Exercise inputs:
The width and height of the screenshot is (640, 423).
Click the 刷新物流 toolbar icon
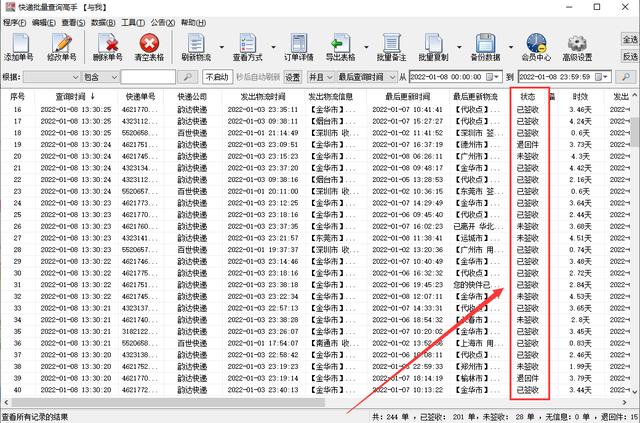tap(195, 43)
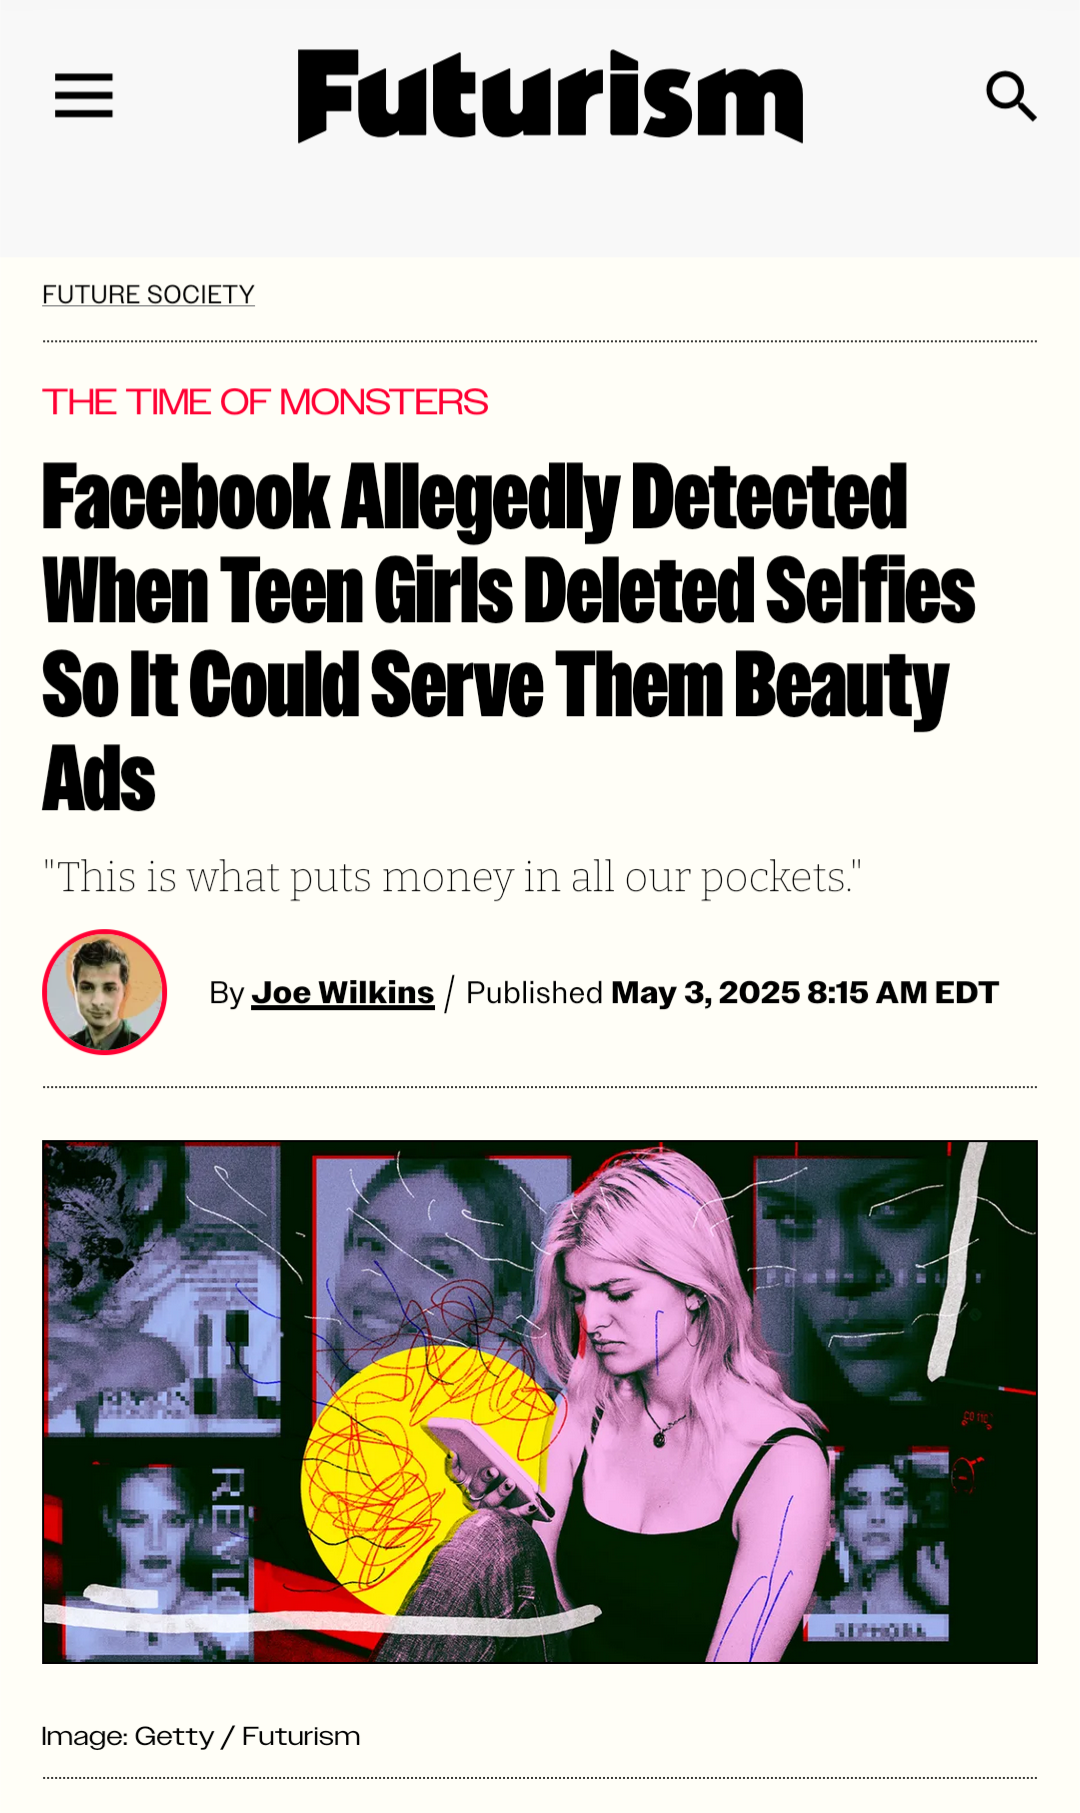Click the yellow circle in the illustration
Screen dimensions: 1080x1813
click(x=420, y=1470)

Problem to work on: The whole listing must be transcribed exactly. No pictures belong in the copy.

Answer below:
The width and height of the screenshot is (640, 423).
Click the 刷新物流 toolbar icon
tap(195, 43)
Click the yellow circle in the illustration
Screen dimensions: 1080x1813
click(x=420, y=1470)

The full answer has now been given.